- Directed by: Dawn Fields
- Written by: Dawn Fields Carly Street
- Starring: Lance Henriksen Mackenzie Mason Jody Jaress
- Cinematography: Yaron Levy
- Edited by: Dawn Fields
- Music by: Giuseppe Alfano
- Distributed by: Palm Street Films
- Release date: September 24, 2015;
- Running time: 10 minutes
- Country: United States
- Language: English

= Fragile Storm =

Fragile Storm is a short film which stars Lance Henriksen, Mackenzie Mason and Jody Jaress. It is about a young woman who is in the company of an older man. She comes to realize that the reason for her being with him, which is not good.

==Story==
A young woman who is in the clutches of an older man must make her way from there. She comes to realize the reason why she is trapped there with him. She must leave! The older man, Norman is played by Lance Henriksen.

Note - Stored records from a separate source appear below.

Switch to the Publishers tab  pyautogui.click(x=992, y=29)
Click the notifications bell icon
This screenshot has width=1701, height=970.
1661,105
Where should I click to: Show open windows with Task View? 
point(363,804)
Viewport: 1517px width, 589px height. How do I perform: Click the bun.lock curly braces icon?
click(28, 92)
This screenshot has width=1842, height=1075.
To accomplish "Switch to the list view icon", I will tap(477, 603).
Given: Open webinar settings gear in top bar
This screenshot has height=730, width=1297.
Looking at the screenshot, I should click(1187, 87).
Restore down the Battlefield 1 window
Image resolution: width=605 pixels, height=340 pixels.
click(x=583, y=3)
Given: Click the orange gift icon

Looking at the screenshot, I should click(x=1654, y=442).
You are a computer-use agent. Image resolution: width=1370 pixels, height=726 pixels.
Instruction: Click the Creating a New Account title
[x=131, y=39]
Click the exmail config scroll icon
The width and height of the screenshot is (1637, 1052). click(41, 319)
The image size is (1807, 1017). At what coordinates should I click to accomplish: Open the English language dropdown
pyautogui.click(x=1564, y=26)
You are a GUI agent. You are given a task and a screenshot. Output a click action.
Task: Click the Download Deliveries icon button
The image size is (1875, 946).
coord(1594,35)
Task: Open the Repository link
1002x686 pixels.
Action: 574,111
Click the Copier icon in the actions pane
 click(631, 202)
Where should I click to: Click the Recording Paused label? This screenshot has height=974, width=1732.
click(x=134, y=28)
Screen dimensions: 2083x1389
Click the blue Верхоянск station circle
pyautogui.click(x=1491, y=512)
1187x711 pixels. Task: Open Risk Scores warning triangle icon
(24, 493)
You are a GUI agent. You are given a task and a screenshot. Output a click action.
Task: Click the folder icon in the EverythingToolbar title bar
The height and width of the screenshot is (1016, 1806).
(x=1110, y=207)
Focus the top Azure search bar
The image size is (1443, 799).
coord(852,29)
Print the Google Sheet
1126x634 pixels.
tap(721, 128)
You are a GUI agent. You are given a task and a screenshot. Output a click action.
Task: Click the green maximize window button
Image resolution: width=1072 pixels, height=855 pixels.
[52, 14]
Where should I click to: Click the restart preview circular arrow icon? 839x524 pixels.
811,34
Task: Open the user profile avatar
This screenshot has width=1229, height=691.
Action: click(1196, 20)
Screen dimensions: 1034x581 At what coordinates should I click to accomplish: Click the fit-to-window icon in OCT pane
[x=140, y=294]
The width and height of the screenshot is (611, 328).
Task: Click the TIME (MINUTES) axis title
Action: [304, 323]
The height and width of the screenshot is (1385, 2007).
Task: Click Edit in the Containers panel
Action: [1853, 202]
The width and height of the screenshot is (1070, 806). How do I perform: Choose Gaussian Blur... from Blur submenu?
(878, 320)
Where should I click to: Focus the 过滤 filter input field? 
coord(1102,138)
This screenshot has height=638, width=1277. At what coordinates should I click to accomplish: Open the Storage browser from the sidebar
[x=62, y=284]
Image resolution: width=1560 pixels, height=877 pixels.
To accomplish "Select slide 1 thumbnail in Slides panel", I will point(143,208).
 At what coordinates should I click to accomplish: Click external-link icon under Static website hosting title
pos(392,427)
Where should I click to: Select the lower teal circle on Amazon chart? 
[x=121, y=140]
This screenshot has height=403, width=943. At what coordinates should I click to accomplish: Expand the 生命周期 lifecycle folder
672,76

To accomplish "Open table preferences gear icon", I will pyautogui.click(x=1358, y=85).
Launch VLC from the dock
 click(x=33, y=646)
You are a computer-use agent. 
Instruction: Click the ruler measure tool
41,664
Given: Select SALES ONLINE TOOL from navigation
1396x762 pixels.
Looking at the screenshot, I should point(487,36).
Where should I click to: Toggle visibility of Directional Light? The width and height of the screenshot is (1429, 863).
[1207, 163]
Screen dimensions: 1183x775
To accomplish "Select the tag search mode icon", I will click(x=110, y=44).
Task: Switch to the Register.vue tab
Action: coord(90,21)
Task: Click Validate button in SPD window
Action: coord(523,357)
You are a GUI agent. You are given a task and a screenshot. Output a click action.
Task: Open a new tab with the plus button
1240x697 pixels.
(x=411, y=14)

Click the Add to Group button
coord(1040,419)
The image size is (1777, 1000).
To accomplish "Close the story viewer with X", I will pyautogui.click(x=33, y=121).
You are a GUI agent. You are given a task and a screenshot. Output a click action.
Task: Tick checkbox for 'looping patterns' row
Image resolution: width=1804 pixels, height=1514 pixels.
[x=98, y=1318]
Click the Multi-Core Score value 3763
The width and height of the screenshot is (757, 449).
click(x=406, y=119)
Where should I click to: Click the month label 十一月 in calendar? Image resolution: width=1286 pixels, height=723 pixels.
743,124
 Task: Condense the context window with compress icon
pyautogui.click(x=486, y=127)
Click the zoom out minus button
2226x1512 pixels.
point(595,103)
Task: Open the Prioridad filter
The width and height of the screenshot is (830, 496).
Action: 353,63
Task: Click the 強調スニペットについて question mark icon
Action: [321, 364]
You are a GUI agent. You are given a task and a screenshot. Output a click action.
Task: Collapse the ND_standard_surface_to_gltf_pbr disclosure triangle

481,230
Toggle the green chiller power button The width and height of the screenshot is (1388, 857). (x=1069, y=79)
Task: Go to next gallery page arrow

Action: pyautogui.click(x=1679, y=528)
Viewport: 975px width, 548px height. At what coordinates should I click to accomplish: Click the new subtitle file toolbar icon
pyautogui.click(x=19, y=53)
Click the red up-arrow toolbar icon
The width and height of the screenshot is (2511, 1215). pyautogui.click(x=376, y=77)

==Background on the film==
It was directed by Dawn Fields who also co wrote the story with Carly Street. The producers were Dawn Fields, Debbie Rankin and Kelly Raymer. The music is by Giuseppe Alfano aka Joe Alfano. One of the musicians who contributed is violinist Itamar Rashkovsky who is the son of Itzhak Rashkovsky. Robert Hammond was one of the film's executive producers.